- _Parts of the exercise_:
• a. In the passage on CBT, what two elements does the approach have?
• b. Using the passage on CBT, explain why the way a person interprets their surroundings affects their behavior.

## Begin Document extract

CBT is an approach that seeks to deal with behavioural concerns by addressing the ''conscious and identifiable thoughts and behaviours'' (Wilson et al, 2008, p.352). The approach has two elements, the behavioural element and the cognitive element. Wilson et al (2008), explains that behavioural element of CBT is developed on the basis that we learn our behaviour; and that behaviour can be unlearned. Cognitive theory as explained by Payne (2005) further explains that, during the process of learning, behaviour is influenced by how the environment is perceived or interpreted; so that the meaning an individual will give to his daily life experiences will reflect on his behaviour (Wilson et al, 2008). To be able to use CBT effectively, one will have to understand the process of learning as identified by CBT writers.

## End Document extract
## Begin Dataset content

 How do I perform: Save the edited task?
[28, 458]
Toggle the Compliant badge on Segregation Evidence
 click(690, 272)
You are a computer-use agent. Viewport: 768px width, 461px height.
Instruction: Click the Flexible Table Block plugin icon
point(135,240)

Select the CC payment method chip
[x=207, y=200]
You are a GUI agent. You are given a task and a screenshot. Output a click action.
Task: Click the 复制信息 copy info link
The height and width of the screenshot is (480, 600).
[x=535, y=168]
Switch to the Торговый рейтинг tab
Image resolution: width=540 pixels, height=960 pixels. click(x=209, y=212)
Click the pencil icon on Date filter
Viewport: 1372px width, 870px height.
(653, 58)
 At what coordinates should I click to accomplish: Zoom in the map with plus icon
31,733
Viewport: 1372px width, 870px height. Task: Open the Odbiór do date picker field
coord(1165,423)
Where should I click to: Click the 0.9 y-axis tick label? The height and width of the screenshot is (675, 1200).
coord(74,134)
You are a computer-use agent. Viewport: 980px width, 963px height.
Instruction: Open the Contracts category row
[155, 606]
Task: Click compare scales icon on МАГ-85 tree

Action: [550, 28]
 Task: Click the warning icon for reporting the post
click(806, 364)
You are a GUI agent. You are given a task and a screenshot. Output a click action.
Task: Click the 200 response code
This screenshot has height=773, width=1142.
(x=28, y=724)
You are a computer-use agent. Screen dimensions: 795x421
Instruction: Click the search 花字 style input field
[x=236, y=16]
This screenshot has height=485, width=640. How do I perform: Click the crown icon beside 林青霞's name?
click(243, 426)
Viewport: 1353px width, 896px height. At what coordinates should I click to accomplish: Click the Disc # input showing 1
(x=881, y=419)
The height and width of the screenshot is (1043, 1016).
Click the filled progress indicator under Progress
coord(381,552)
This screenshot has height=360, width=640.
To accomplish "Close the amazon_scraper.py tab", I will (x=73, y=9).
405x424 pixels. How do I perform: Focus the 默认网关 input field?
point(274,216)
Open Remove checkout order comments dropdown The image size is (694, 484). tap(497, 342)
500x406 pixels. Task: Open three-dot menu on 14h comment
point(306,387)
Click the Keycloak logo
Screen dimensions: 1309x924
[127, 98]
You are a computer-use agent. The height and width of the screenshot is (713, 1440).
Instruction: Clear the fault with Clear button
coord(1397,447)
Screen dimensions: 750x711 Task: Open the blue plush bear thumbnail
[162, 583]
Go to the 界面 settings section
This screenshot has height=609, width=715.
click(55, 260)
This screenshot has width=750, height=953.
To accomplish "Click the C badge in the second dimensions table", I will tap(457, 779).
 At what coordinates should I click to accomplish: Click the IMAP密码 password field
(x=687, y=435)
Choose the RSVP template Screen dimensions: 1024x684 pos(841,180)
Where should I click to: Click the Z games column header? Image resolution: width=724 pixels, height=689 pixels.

## End Dataset content

- _Outputs by task_:
• a. A behavioral element and a cognitive element.

• b. Cognitive theory holds that during learning, behavior is shaped by how the environment is perceived or interpreted. The meaning a person gives to daily life experiences is therefore reflected in how that person behaves.